This weekend I will be welcoming the ATSA Program Committee here to Chicago to finalize the program for our upcoming 25th annual conference, which takes place September 27 – 30 and is titled “Effective Practice to Informed Policy: Navigating the Winds of Change.” The theme of this year’s conference is how to better shape and work with public policy. Of course, we will invite many experts in the field of research and treatment to cover adult and youth issues and they will share their knowledge with the many attendees who visit Chicago. But the one overarching issue that confronts all of us daily is the flurry of bills being drafted by “well meaning” lawmakers in an attempt to ‘keep communities safe from sex offenders’. I, along with many others, have spent countless hours reviewing bills both on the Federal and state level. These bills could potentially affect where our clients attempt to live, work, and try to survive in this frightened public climate.
So many issues face us -- In the minds of many lawmakers there is no longer a need to separate juvenile courts and the rights of juveniles because as one legislator told me – ‘once a sex offender, no matter what age they are always a sex offender. Treatment does not work!!’. Another lawmaker told me that ‘all sex offenders should be put on a barge sent down the Mississippi River and left there to rot like garbage’. It seems that for some legislators, intelligent reasoning has flown by the wayside. In my attempt to educate lawmakers, my first statement is that I am not here to advocate for sex offenders – but I am attempting to help you, Ms. Lawmaker, craft laws that reflect evidence-based knowledge in the field of sexual abuse. Of course, we need to protect women and children. And we need to assess levels of risk to the best of our ability. By determining the level of risk for reoffending assists us in knowing how to keep communities safe. Yes, sexual crimes are terrible and I too, as a mother of 3, want to protect children. But, restricting ALL those who have committed a sexual crime, from living in a more urban area, with access to treatment and monitoring only helps to isolate the offender Evidence-based knowledge informs us that isolation of sex offenders can potentially increase their level of risk to re-offend. But alas, I am singing to the choir when I address you, the members of ATSA. We are all faced with the same issues daily.

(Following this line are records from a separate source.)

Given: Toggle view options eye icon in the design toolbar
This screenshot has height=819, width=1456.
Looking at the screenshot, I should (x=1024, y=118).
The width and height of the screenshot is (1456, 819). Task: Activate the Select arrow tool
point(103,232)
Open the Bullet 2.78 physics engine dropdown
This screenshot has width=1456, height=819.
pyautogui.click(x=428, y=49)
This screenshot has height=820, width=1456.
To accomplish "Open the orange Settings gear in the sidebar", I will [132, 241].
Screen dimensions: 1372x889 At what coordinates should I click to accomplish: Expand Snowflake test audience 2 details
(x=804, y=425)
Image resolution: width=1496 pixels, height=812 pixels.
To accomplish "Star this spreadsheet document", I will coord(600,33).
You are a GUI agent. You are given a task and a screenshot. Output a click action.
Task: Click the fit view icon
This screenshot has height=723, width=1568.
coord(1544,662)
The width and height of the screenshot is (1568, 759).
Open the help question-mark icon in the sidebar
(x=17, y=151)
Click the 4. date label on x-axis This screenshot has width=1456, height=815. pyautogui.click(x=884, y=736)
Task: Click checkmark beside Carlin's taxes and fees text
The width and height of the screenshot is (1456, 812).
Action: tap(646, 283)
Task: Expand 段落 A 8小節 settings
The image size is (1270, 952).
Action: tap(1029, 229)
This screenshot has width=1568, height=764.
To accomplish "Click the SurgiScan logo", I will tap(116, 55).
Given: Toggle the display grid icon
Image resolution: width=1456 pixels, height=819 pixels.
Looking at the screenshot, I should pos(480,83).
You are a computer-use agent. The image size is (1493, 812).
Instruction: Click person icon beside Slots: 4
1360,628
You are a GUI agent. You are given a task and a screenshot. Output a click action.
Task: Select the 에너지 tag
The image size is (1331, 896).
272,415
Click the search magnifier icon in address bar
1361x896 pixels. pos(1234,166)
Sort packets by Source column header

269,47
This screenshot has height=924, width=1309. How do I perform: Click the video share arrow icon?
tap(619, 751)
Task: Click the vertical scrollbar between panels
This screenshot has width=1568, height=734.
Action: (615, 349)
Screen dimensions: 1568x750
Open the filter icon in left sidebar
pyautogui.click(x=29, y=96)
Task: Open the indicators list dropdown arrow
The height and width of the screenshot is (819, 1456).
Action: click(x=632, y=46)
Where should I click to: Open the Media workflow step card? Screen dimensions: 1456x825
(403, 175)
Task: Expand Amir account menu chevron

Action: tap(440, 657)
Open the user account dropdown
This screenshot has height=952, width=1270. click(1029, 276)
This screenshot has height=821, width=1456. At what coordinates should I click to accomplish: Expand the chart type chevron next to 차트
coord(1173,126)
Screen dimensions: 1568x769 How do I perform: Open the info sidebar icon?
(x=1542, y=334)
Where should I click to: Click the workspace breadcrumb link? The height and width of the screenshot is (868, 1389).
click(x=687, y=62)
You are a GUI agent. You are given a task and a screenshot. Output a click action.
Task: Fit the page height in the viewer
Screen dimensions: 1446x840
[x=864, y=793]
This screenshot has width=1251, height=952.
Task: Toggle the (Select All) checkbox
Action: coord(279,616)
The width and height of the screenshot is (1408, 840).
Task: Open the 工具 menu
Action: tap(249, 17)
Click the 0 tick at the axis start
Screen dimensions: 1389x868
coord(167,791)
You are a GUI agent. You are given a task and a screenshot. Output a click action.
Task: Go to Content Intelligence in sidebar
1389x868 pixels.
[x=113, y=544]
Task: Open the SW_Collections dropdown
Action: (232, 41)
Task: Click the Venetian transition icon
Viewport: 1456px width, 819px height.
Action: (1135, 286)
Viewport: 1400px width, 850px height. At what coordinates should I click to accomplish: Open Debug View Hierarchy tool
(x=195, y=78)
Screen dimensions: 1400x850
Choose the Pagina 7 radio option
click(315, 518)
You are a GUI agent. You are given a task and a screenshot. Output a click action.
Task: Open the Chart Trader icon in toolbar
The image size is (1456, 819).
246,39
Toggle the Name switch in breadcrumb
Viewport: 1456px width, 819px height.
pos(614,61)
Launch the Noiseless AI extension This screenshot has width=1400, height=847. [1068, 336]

Along that vein, I am glad to report to you that the Board recently moved forward with our RFP process for a Public Policy Consultant. We have contracted with Alisa Klein through the end of this calendar year. Alisa will work directly with Executive Director John Gruber and the Public Policy Committee Board representatives. The goal is to have Alisa help draft a strategic plan, develop a media package, and monitor legislation through our state chapters and regional representatives. Alisa will be available for our members through the Public Policy committee as we work together to craft ATSA’s message for lawmakers and the media. Alisa will also contribute to the Forum in the coming months.
Mark your calendars for the 25th Annual Conference in September here in Chicago. As a lifelong Chicagoan I will TRY to bring you good weather. But I can promise you an informative conference. I look forward to seeing you all of you.